Hi,
I tried to use convolution in Pytorch and torch7 (lua).
Operations with the same tensors (with float type) produce different results.
Python code:
import torch
import torch.nn as nn
torch.set_default_tensor_type('torch.FloatTensor')
def test_conv():
layer = nn.Conv2d(64, 64, kernel_size=3, stride=1, padding=1, bias=True)
layer.weight.data.fill_(2.2)
layer.bias.data.fill_(1.2)
tensor = torch.zeros((1, 64, 256, 256))
tensor.fill_(1.3)
# print(tensor)
result = layer(tensor)
print("[test_conv] result: shape={ %s }, type='%s'\n" % (result.shape, result.type()) )

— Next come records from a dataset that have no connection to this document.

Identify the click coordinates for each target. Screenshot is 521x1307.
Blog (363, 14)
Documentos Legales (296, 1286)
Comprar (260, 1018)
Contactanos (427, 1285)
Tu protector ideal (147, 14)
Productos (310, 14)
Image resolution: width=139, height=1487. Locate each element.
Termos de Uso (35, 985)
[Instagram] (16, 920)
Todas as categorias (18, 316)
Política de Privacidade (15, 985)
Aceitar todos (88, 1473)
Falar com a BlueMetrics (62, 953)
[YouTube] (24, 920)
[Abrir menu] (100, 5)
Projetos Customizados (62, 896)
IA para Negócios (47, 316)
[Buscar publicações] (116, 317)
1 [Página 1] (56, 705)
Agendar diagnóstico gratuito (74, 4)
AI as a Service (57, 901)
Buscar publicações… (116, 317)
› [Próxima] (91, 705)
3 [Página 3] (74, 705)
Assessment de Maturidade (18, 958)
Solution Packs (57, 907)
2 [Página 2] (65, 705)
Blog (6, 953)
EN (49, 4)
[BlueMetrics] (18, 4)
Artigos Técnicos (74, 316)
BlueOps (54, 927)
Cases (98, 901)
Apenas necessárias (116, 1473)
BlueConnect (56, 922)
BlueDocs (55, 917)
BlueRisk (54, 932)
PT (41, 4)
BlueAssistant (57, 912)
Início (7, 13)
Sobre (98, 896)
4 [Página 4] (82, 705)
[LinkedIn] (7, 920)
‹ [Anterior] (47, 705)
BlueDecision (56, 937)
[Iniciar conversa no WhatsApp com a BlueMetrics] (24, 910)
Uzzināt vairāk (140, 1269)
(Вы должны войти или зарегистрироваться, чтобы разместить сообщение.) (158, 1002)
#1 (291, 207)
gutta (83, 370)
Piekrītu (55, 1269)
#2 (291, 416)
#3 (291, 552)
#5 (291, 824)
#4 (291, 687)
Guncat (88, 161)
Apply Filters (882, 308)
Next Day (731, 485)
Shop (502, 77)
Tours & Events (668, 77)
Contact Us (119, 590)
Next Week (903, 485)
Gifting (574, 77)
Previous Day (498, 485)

result_flatten = result.flatten()
i = 0
for n in result_flatten:
if i >= 30: break
number = n.item()
print("[%d] %f" % (i+1, number) )
i += 1
test_conv()
Result:
[1] 733.357605
[2] 1099.435791
[3] 1099.435791
...
[30] 1099.435791
Torch7 lua code:
require 'nn'
torch.setdefaulttensortype('torch.FloatTensor')
function test_conv()
local kernel_size = 3
local stride = 1
local padding = 1
local layer = nn.SpatialConvolutionMM(64, 64, kernel_size, kernel_size, stride, stride, padding, padding)
layer.weight:fill(2.2) -- fill weigths with 2.2
layer.bias:fill(1.2) -- fill weigths with 1.2
local tensor = torch.Tensor(1, 64, 256, 256)
tensor:fill(1.3) -- fill tesnor with 1.3
-- print(tensor)
local result = layer(tensor)
print(string.format("result: shape={ %s }, type='%s'\n", result:size(), result:type()) )
local result_flatten = result:view(result:nElement())
for i = 1, 30 do
print(string.format("[%d] %f", i, result_flatten[i]))
end
end
test_conv()
Result:
[1] 733.360107
[2] 1099.439697
[3] 1099.439697
....
[30] 1099.437012
Difference between results:
pytorch torch7
[1] 733.357605 [1] 733.360107
[2] 1099.435791 [2] 1099.439697
[3] 1099.435791 [3] 1099.439697
....
[30] 1099.435791 [30] 1099.437012
Maybe it was caused by different float-point arithmetic in Pytorch and torch7?
or should use a different convolution operator?